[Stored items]
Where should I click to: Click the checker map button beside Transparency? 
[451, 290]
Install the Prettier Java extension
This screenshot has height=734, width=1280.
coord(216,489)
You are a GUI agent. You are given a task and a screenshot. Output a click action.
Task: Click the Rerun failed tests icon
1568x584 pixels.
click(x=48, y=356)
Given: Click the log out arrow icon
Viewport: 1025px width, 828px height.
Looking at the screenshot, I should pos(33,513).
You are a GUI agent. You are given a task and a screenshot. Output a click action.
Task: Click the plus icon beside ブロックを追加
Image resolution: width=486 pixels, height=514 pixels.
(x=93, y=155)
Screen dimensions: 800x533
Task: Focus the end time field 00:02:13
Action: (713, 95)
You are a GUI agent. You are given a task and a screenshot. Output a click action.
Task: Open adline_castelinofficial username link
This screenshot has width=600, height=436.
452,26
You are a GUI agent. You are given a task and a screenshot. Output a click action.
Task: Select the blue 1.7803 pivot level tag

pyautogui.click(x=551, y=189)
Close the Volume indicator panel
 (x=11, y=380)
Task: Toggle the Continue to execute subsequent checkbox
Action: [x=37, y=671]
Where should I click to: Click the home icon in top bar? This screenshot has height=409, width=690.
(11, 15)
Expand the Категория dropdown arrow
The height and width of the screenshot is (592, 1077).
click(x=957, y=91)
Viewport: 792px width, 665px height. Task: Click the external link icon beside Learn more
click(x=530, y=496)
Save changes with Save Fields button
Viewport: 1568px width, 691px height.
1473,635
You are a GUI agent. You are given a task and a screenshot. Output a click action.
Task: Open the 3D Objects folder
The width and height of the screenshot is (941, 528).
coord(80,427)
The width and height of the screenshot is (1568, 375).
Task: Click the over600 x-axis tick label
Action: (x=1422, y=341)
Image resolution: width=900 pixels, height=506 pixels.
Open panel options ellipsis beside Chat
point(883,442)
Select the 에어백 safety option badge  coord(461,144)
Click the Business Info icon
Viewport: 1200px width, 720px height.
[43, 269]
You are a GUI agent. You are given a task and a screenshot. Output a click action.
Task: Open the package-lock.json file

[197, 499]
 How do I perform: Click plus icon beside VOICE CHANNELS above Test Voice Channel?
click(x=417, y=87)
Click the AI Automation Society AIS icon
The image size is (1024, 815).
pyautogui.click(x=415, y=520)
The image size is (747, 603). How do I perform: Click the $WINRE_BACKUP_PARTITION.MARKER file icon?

▶ **What this task involves**: Please copy every line from the entries that includes the word "arrow".

▶ **Expected answer**:
Given: Click the log out arrow icon
Expand the Категория dropdown arrow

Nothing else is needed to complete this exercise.